Wednesday, June 27, 2012

Screencast-O-matic is good. Make good screencasts. I like.

It's taken awhile, but I finally found a screencasting program I like. I was gonna use Jing, but they discontinued Jing Pro, and basic Jing didn't have enough editing tools. So then I was gonna use Screenr, but I could never get the screen recorder to launch. I tried many, many times on my work computer and my laptop, and it just spun there, never loading. A promise that never delivered, like some cavemen I knew back when there were cavemen. 

So I gave Screencast-O-matic a shot, and so far I'm happy with it. The screen recorder opened right away and before you knew it I was recording. I decided to get the pro version cuz it has editing tools ---change the speed, zoom and pan, add overlays, animations, transitions, fade in and fade out, add text, add call-outs, add images and audio ---and only costs $15 a year. Which in your world is what they call chump change.
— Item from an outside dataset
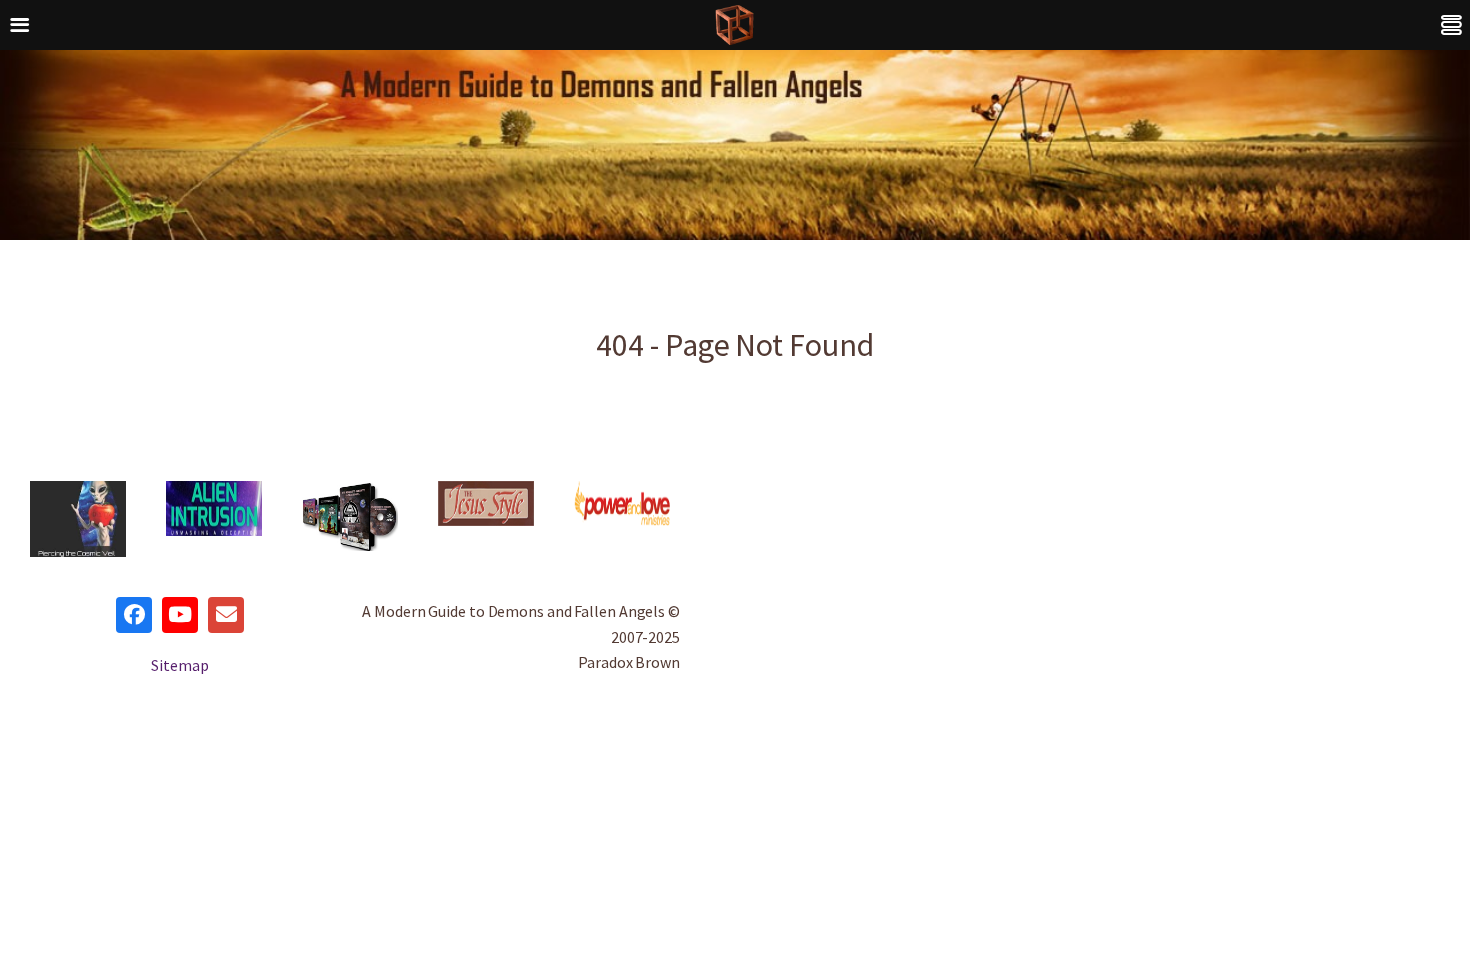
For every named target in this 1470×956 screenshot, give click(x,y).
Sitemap (179, 665)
I liked that Screencast-O-matic had little videos on its website showing me how to use the editing tools. That way I could see what the editing tools could do before I decided whether or not to go pro. I also like that the edit tools give you the option of sizing your video for YouTube. And whether you use the free version or pro, you can publish directly to YouTube, or to a MP4, AVI or FLV file.

I'm completely new to screencasting and to adding animation and call-outs and all, but Screencast-O-matic is pretty easy to use and I'm learning quickly. Even for a cave-woman. I recommend it.

Wednesday, June 13, 2012

Viable E-book Options for Libraries

I am cavewoman librarian. I being always confusion. Talking the books and e-books. Confusion.  Make me raise armpit hairs to my sky and say, "What happened to the tablets?" I mean the stone kind, not the shiny black kind that have spirits living inside them.
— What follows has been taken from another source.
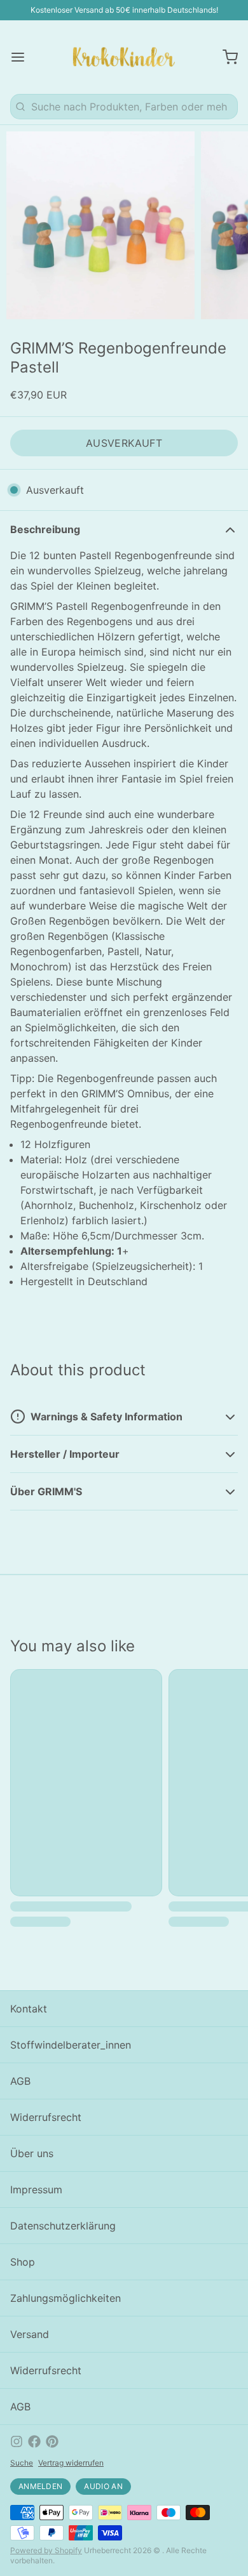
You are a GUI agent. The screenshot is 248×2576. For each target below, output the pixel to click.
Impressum (36, 2189)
The spirit tablets have gods of many names. Ipad. Nook. Kindle Fire. But the Kindle Fire is a weak god. It has no real fire.

Major librarians say people read these spirit tablets, read e-books. They say these e-books are the future world and I am must learn them.

They give me two rules about e-books for libraries:

Rule #1  Ownership privileges are GOOD
Rule #2  DRM software is BAD

Must pound head with club to learn rules of e-books. Pound head good so rules don't fall out.